Dno was entered as a dependent variable in ANOVA (SPSS version 17.0, SPSS, Chicago, IL). Solution added (Hb or Oxyglobin) was entered as an independent variable, and volume added was entered as a covariate.
The Institutional Animal Care and Use Committee at the University of Texas Southwestern Medical Center approved all protocols and procedures. Three purpose-bred adult male foxhounds [28.3 ± 1.0 kg body wt (mean ± SD)] were studied. Circulating blood, plasma, and red cell volumes were determined by the Evans blue dye-dilution method (22) on a separate day before the main study while the animal was awake and at rest.
Anesthesia and catheterization.
The animal was fasted overnight and premedicated with acepromazine (0.2 mg/kg) and glycopyrrolate (0.01 ml/kg) by subcutaneous injection. A peripheral intravenous catheter was inserted. Anesthesia was induced with intravenous propofol and maintained by an infusion of ketamine and diazepam titrated to effect. Additional boluses of propofol (0.3–0.5 mg/kg iv) were administered as needed to maintain deep anesthesia and minimize fluid load. A urinary catheter was placed to monitor fluid balance. The animal was intubated with a cuffed endotracheal tube, placed supine, and mechanically ventilated (model 607, Harvard Apparatus, Millis, MA) at a tidal volume (10–12 ml/kg) and rate (18–24 breaths/min) sufficient to suppress spontaneous ventilation. Transcutaneous O2 saturation and heart rate were monitored continuously. One external jugular vein was catheterized with an 8.5-French introducer and one femoral artery with a 5-French catheter.
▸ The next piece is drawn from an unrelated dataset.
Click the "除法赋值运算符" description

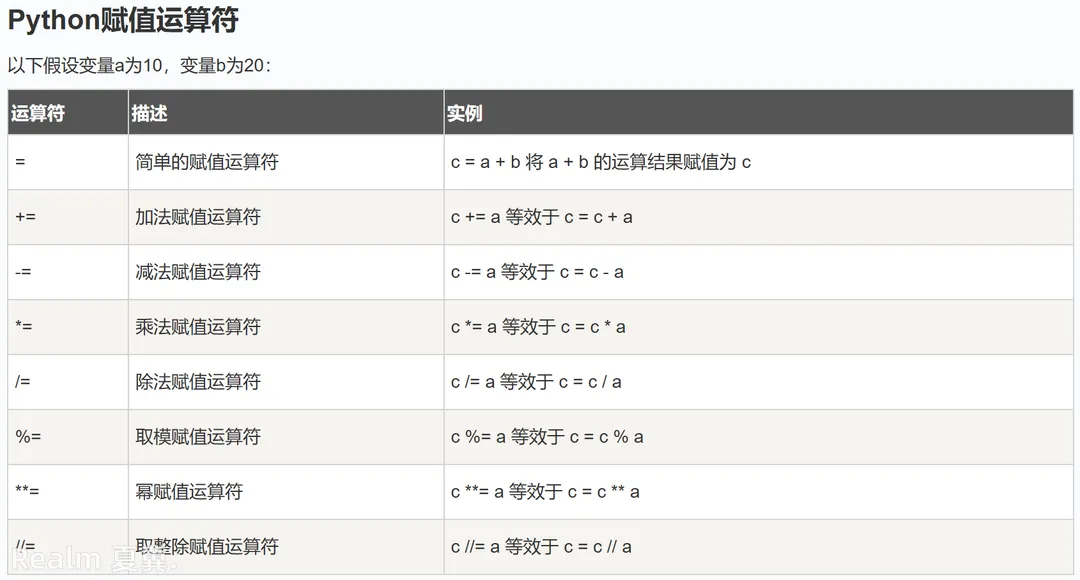tap(198, 382)
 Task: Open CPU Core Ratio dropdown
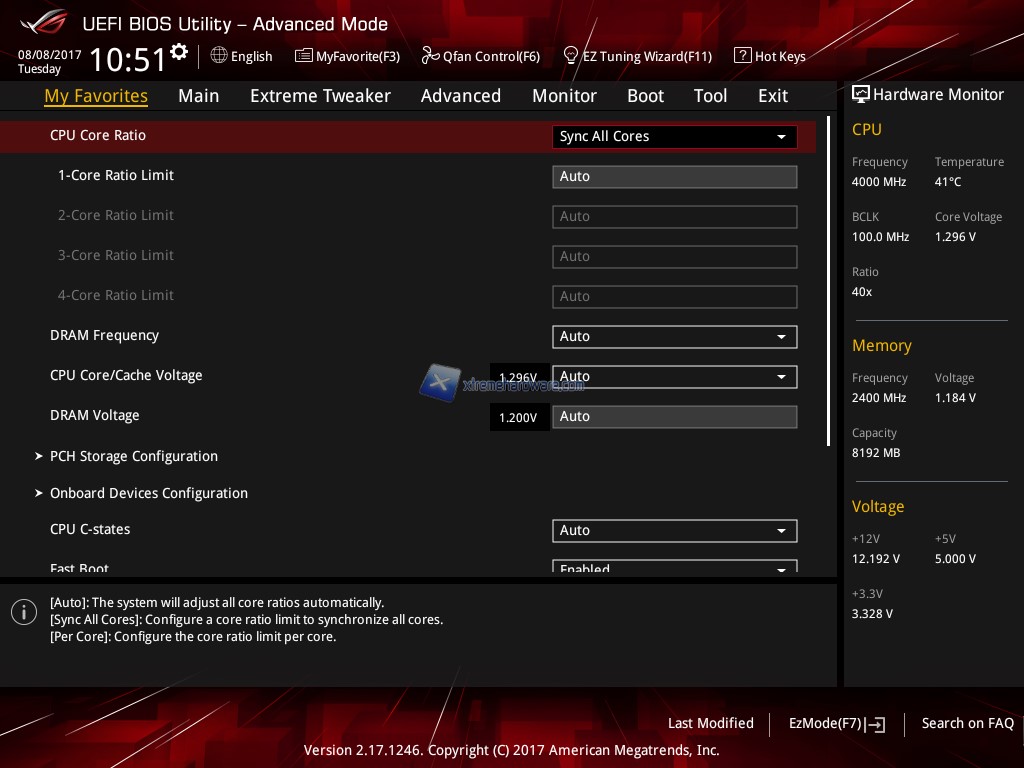point(674,137)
Through the jugular introducer, a pulmonary artery catheter was placed, and its position was verified by pressure tracing. The catheters were flushed with heparinized saline and sutured to skin. A balloon-tipped polyethylene catheter was positioned in the distal one-third of the esophagus, and the balloon was inflated with 0.5–1.0 ml of air for measurement of esophageal pressure.
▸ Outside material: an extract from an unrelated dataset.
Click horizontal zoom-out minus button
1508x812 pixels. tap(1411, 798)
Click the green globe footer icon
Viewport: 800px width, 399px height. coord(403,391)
Arterial and mixed venous blood samples (3 ml) were drawn, at baseline and on completion of rebreathing maneuvers following each exchange transfusion, for measurement of Hb concentration, conventional blood gases, and O2 saturation by blood analyzers (models ABL720 and OSM3, Radiometer America, Westlake, OH). The instruments were calibrated for dog blood. Hematocrit was determined using a microcapillary centrifuge.
Static pressure-volume curves were measured at the beginning and end of the experiment by stepwise increments and then decrements (15, 30, 45, and 60 ml/kg) of inflation volume delivered using a calibrated syringe from end-expiratory lung volume. Transpulmonary pressure was calculated as the difference between mouth and esophageal pressures. Paired measurements at each volume were averaged.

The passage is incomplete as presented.